◆ SOLICITUD ESCRITA 1 ◆
En el texto sobre Matisse y Picasso, ¿qué frase dijo Picasso?
◆ SOLICITUD ESCRITA 2 ◆
Por favor, enumera los artistas anteriores que, según el texto sobre Matisse y Picasso, ambos estudiaron.

◆ TEXTO PROPORCIONADO ◆
══════════════════════════════

Matisse – Picasso: La envidia que construyó el arte moderno.

Matisse – Picasso: La envidia que construyó el arte moderno.

Picasso dijo: “Sólo existe Matisse”, y Matisse: “Sólo Picasso me puede criticar”. Ambos se buscaban en sus propias creaciones, incitando el encontrarse y aprehenderse mutuamente. Pero la relación no comenzó así.

Yara Vidal

El arte moderno se construyó como un proceso de admiración, competencia y múltiples diálogos; se sentían envidiosos y al mismo tiempo alumnos entre ellos mismos. Estudiaron el detallado clasicismo de Velázquez, el romanticismo de Delacroix y el postimpresionismo de Cézanne, asimilaron a todos los que les significaban la tradición y la maestría. Sus obras comenzaron a crear una conversación que muchos artistas en su momento tal vez no comprendieron y hoy en día tal vez no terminemos de entender su tan valiosa yuxtaposición.

══════════════════════════════

◆ EXTRACTO DE DATOS ◆
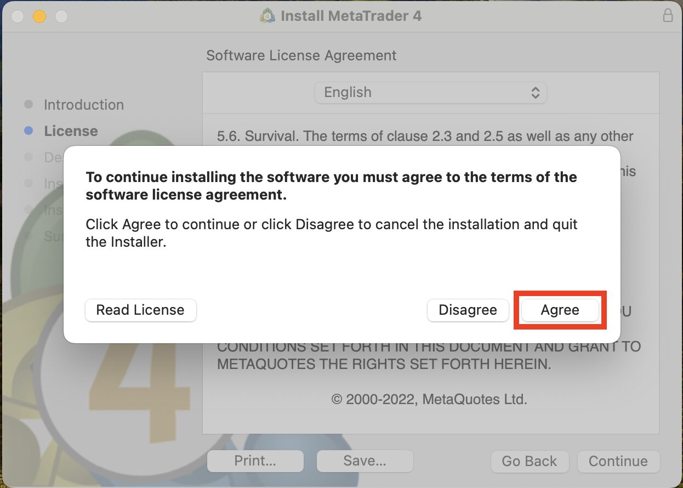The height and width of the screenshot is (488, 683).
Task: Click the MetaTrader 4 title bar icon
Action: (267, 15)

══════════════════════════════

◆ RESPUESTA COMPLETA 1 ◆
“Sólo existe Matisse”.

◆ RESPUESTA COMPLETA 2 ◆
Velázquez, Delacroix y Cézanne.